How To Interview Call Center Candidates

With an average of 26% of front-line agents replaced annually, call centers have one of the highest turnover rates of any industry. That means that effective candidate interviews are key in finding the right talent and minimizing turnover.

To get a better idea of how to effectively interview call center candidates we turned to Portland company Ruby Receptionists. Recently named Fortune magazine’s #1 small company to work for in the U.S., Ruby Receptionists provides virtual receptionist services to more than 2,300 small businesses throughout North America. Below is our conversation with Ang Gray, a site director who oversees the interview process for Ruby’s call centers. Read on for a number of tips on interviewing call center candidates.

What are your top tips for interviewing candidates for a call center position?

We look for strengths in potential Ruby candidates. Our service focuses on creating meaningful connections, so we look for someone who loves helping people and enjoys finding common ground with everyone they interact with.  We hire based on personality and passion, and we’re willing to sacrifice experience for the perfect fit.  You can always give employees more training and teach them new skills, but it’s much more difficult to change someone’s attitude.

Do you use any role-playing techniques during interviews or screening?

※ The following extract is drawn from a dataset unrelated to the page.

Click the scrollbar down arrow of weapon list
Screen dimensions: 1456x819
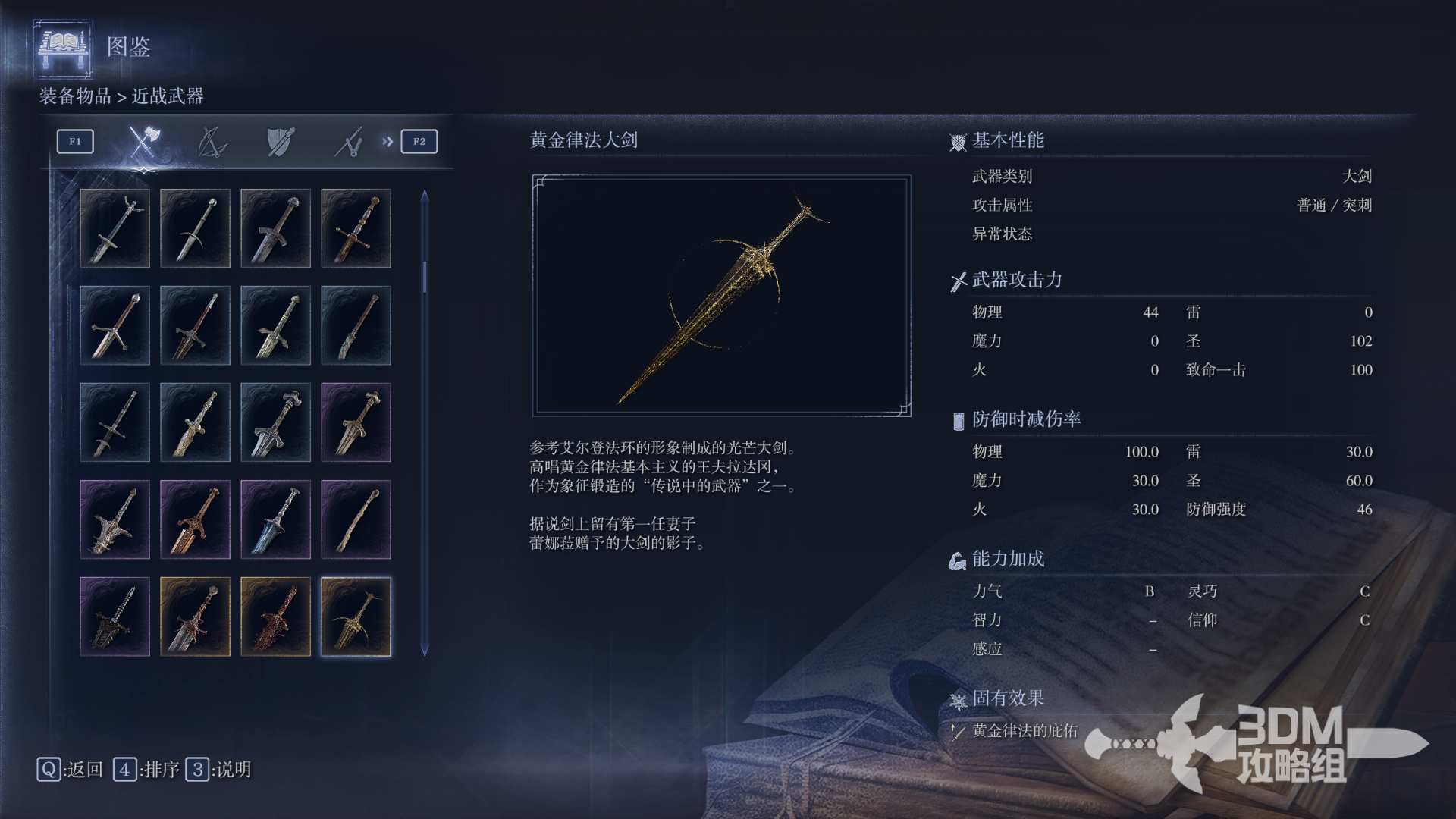[425, 649]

We adapt each interview to the individual, but we may include role-playing type questions geared to gauge a candidate’s judgment.  Since we include tutorials in our training program around phrasing, we’re not looking for a “right answer,” but more for the predisposition to go above and beyond and a genuine interest in other people. For example, we may describe a scenario with a frustrated caller or ask them how they’ve handled situations like that in the past. If they see it as a perfect opportunity to knock someone’s socks off, that’s a great sign!

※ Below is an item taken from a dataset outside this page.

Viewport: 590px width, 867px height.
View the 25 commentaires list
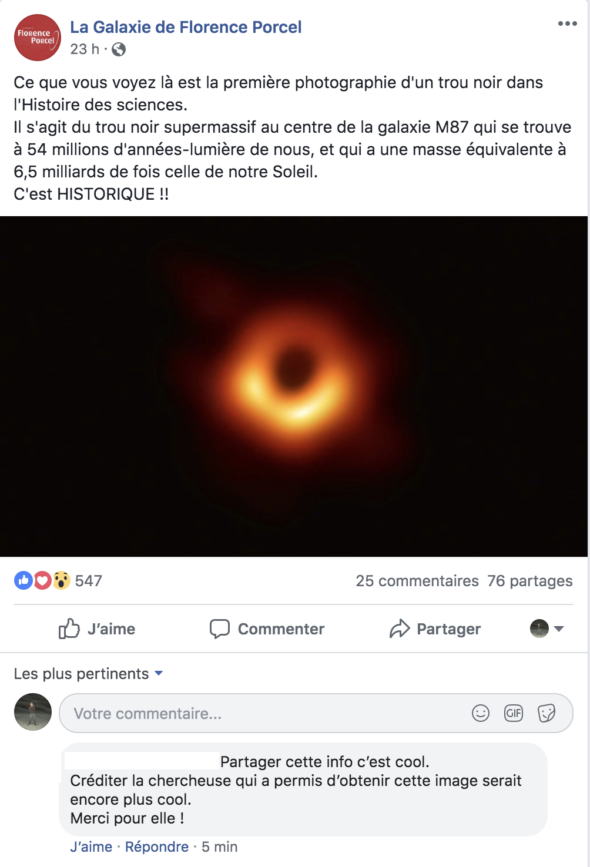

What are some of your go-to interview questions for these candidates?

One of my favorites is “What is your biggest accomplishment so far?” This open-ended question gets the candidate talking about their passions and gives me a view into what she thinks is important. This also helps me see if they are aligned with our mission, vision, and core values.

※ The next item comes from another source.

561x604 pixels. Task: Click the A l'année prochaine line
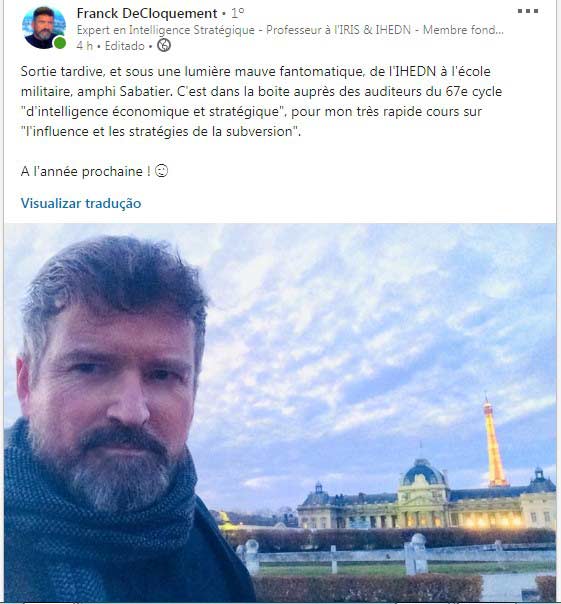(86, 171)
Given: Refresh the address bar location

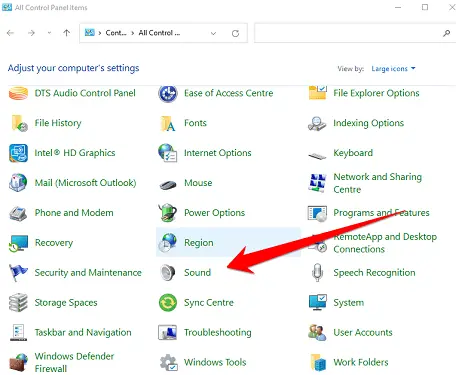Looking at the screenshot, I should pos(235,33).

What strategies do you use to figure out if a candidate will do well in your training program?

The interaction I have with them after they have seen the job firsthand can indicate how well they will do with our training program. Our training program — and the virtual receptionist position itself — can be challenging and fast-paced, but also extremely rewarding and fun for the right person.  If they look frazzled and overwhelmed or have little to say about the experience of shadowing I would see a red flag. However, someone who is energized, excited, and can’t wait to try it out is someone I would be thrilled to bring onto the Ruby Receptionists team!